- Born: 1904 Croydon, South London, England, UK
- Died: 1992 (aged 87–88) Barry, South Wales, Wales, UK
- Education: Charlie Bell
- Known for: Tattoo artist

= Jessie Knight (tattoo artist) =

First female tattoo artist in the UK

Jessie Marjorie Knight (8 January 1904–1992) was the first prominent female tattoo artist in the UK.

==Personal life==
Jessie Knight was born in Croydon in South London, in 1904, one of eight children. Her family worked in circuses and she was involved in sharp-shooting and riding acts. She was married aged 27, but this only lasted eight years. She died in Barry, South Wales, in 1992.
==Career as tattoo artist==
Knight began as a tattoo artist in 1921 when she was 18, having learnt how to tattoo from her father. She worked in Barry, South Wales. She was later an apprentice with Charlie Bell in Kent. She then moved to her own tattoo shops in Portsmouth and subsequently Aldershot. Many of her clients were women. She returned to Barry in 1968 and continued working into the 1980s.

Her style was to work freehand after drawing the design onto the body.

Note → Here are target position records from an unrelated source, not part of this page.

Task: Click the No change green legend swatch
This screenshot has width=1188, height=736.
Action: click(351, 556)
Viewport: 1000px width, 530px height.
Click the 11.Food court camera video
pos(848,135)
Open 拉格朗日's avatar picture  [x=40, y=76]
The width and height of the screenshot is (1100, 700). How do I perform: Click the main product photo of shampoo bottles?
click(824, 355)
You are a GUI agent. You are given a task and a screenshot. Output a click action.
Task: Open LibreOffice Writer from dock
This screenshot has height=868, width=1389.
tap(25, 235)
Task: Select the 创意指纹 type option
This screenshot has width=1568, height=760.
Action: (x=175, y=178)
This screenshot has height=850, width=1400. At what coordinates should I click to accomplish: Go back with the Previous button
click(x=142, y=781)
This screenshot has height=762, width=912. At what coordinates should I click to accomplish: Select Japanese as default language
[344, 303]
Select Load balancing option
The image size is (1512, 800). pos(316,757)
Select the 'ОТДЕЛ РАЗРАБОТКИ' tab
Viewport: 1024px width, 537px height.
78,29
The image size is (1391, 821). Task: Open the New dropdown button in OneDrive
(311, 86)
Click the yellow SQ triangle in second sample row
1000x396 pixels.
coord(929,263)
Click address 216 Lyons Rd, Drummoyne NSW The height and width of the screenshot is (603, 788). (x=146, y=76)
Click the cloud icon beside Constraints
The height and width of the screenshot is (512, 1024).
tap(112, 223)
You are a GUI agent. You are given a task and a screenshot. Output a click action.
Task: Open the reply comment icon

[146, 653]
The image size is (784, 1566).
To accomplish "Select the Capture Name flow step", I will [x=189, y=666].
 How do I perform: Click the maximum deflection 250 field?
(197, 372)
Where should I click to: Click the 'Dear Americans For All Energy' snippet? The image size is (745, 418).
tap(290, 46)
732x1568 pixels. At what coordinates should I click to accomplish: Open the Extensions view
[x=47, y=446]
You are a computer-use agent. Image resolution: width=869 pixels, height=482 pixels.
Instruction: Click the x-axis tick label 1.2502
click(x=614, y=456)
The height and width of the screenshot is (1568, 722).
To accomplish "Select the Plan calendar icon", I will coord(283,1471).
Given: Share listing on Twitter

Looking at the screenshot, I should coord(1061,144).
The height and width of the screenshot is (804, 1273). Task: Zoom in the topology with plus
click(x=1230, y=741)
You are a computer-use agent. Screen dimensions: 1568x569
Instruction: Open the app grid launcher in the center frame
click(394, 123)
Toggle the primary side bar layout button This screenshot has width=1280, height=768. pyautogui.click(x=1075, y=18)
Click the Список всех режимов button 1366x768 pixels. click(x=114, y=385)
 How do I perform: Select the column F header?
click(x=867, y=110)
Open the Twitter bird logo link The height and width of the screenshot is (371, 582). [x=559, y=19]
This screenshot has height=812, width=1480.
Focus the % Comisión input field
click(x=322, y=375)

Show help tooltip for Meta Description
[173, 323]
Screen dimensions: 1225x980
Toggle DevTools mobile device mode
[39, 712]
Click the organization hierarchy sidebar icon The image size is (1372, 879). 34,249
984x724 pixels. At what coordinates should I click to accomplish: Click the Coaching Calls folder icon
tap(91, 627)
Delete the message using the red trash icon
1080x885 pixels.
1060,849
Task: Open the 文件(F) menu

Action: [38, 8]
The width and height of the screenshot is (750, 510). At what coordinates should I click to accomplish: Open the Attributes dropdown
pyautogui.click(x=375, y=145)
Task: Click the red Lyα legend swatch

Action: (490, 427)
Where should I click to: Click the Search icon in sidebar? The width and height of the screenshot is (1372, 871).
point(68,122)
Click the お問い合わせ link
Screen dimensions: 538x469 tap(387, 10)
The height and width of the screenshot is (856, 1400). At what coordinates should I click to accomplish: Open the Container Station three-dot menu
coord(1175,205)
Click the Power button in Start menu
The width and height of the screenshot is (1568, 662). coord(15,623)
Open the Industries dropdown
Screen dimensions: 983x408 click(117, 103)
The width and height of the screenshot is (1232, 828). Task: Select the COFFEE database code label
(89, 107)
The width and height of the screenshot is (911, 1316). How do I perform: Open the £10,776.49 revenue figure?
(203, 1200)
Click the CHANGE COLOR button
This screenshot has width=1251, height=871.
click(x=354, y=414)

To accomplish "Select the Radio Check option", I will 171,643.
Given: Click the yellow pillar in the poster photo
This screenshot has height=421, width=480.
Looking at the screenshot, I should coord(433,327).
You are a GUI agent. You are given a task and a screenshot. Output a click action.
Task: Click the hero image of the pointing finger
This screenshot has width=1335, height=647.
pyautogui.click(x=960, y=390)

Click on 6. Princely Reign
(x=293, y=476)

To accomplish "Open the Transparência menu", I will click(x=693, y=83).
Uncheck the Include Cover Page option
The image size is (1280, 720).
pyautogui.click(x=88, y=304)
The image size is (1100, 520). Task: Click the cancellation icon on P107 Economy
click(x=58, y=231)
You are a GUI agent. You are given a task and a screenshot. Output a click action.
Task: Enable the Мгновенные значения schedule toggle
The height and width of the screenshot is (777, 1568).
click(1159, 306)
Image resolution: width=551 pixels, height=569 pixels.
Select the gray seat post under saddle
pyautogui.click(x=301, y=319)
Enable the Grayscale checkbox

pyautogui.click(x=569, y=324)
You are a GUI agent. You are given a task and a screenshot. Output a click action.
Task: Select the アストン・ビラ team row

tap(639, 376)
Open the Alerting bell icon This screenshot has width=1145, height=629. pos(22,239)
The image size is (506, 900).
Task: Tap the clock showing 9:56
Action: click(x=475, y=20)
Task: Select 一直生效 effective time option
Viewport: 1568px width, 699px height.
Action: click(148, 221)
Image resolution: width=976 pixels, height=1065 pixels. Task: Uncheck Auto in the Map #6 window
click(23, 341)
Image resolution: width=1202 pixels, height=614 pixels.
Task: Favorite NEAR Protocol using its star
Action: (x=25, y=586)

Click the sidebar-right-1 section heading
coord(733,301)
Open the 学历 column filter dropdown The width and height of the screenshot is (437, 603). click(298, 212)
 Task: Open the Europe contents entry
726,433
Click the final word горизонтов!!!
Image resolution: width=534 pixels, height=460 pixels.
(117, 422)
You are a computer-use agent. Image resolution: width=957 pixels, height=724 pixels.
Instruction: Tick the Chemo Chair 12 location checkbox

In 1955 her tattoo of a highland fling won second prize in the Champion Tattoo Artist of All England competition held in London.

==Legacy==
Her work was included in an exhibition at the National Maritime Museum Cornwall, from March 2017 to January 2018, showing a history of British tattooing.
Tatty Devine has made a brooch and a necklace using an original design of Jessie Knight.
Skin Digging, an exhibition of work by and owned by Jessie Knight from the collection of Neil Hopkin-Thomas was on display January 18 - February 18, 2018 at the Art Exchange gallery on the University of Essex campus in Colchester. Knight was one of the tattoo artists featured in an exhibition about the history of British tattooing at Chatham Historic Dockyard in 2020. However, due to the COVID-19 pandemic, the event was cancelled.

A collection of Knight's machines, flash (designs), art and photos is held at St Fagans National Museum of History near Cardiff.